ついに耐えられなくなった私は、電柱に手をついて足を止めてしまう。
「大ッ嫌いだおまえなんか……!」
「えっ」
「え?」
盛大な独り言のはずが後ろから返事があった。驚いた私は手を離して振り返る。
「あれ、まぐろくん」
同じ中学校に通うクラスメイトのまぐろくんがいた。
なぜか居心地悪そうに頬をかいて。
「どうしたの?」
「え、いや……今、大ッ嫌いって声が聞こえて★」
あ、そういうことか。
「ゴメンゴメン。それはこの暑さに対してだよ。まぐろくんのことじゃないよ」
そもそも後ろにいるの気づかなかったし、と付け加えれば、まぐろくんはほっとしたのかいつもの表情に戻った。
「よかった★後姿を見つけたから、一緒に登校しようと思って、声かけようとしたから、さ」
「そうだったんだ。じゃ、一緒に行こうか」
「うん★」
並んで歩き出すと、私はあることに気がついた。
「ねえ。まぐろくんは暑くないの?」
暑くて歩みがのろくなりがちな私と違い、まぐろくんはなんかこう、颯爽としている。いつもそうなんだけど。
「暑いことは暑いけど、そこまで気にならない、かな★未登録名前ちゃんは暑いの嫌い?って、さっき言ってた、ね★」
「そうなんだよ。私暑いの嫌なんだよね。汗でベトベトするし疲れやすくなるし」
それが気にならないっていうんだから、全くうらやましいことだ。
「ねえ、どうしたら気にならなくなるの?修行?」
「修行って★ボクの場合は、そうだなあ……」
「なになに」
まぐろくんは、くるっとこちらを振り向いて。
「好きな人と一緒にいること、かな★」
それって、つまり。
「好きな人と一緒にいるところを想像してれば、気にならなくなるってこと?なるほどなーさすがまぐろくん!」
「え、っと★」
「そうだよね、好きな人と並んでるって想像するだけで、暑さとかどうでもよくなってくるね!そう思ったら急に元気でてきた!ありがとう!」
「あーうん、それなら、いいんだけど★」
「よっし!元気がでてきたところで、そろそろ急ごうまぐろくん!遅刻しちゃうよ!」
「ま、待って未登録名前ちゃん★」
どうやら私は暑さで思考が鈍っていたらしい。確かに他に夢中になることを思い浮かべれば、暑さなんて気にならなくなった。
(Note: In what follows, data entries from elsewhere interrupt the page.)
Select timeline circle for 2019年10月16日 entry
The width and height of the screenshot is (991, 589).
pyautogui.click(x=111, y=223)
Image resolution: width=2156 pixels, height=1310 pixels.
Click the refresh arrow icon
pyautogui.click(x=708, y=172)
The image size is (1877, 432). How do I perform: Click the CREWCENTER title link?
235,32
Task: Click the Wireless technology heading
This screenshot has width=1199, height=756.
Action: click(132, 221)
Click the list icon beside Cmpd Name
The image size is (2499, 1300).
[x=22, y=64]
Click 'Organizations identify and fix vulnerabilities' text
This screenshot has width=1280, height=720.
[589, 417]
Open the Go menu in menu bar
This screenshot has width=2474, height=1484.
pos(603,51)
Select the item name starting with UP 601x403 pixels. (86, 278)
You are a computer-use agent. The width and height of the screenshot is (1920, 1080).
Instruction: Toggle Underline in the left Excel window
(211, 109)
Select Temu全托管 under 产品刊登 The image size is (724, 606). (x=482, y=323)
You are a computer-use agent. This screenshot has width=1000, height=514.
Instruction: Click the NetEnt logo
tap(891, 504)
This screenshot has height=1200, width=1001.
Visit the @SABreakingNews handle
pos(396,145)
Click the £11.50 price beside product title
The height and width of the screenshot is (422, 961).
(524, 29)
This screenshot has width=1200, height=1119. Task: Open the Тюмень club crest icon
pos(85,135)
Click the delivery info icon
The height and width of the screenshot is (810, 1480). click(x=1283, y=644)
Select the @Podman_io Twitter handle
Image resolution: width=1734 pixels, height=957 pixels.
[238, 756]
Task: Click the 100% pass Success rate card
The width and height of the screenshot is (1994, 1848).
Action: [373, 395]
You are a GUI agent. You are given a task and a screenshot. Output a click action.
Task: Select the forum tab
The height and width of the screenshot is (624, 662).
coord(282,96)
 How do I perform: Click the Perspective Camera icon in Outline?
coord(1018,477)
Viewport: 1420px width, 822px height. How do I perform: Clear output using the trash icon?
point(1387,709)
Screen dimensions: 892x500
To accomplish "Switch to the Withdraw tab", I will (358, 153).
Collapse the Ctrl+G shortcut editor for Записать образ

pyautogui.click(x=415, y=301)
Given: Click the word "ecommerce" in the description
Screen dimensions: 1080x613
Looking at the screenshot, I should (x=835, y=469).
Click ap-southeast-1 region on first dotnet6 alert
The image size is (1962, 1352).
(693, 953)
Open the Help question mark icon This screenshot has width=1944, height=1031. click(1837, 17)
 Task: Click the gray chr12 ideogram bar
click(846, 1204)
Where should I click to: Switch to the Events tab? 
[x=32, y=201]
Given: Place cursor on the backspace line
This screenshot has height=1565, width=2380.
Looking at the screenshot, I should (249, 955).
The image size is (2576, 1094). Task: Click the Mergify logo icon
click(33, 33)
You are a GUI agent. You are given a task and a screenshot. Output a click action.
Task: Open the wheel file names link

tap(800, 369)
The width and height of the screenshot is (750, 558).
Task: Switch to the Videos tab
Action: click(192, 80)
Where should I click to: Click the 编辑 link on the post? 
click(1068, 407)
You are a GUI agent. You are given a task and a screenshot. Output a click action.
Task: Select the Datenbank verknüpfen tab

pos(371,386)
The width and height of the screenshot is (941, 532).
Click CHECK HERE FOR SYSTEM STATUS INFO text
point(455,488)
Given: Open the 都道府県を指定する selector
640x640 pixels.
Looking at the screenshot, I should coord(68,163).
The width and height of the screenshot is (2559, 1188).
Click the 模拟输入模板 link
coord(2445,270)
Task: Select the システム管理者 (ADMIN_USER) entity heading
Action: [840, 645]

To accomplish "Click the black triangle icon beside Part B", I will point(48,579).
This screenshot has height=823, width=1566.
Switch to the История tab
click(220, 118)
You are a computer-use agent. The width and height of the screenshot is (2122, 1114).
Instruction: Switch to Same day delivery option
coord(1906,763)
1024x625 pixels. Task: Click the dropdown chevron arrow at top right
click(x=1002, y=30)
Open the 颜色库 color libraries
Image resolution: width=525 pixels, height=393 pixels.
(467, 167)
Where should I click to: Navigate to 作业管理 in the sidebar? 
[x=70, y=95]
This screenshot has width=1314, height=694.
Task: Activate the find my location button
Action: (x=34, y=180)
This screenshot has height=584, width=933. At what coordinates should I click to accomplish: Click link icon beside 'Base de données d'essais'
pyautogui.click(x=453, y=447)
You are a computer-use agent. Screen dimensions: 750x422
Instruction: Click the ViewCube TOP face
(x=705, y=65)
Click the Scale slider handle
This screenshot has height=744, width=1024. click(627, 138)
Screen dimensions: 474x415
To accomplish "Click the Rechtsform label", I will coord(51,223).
意気揚々と歩き出した私の後に、まぐろくんがついてくるのをちらっと確認して、また前を向いた。
その、思い浮かべた好きな人が、まぐろくんだって言ったら、どうなっちゃうのかなあ。
普段なら考えないことを考えてしまうのは、やっぱり暑さで思考がおかしくなってしまったからだろうか。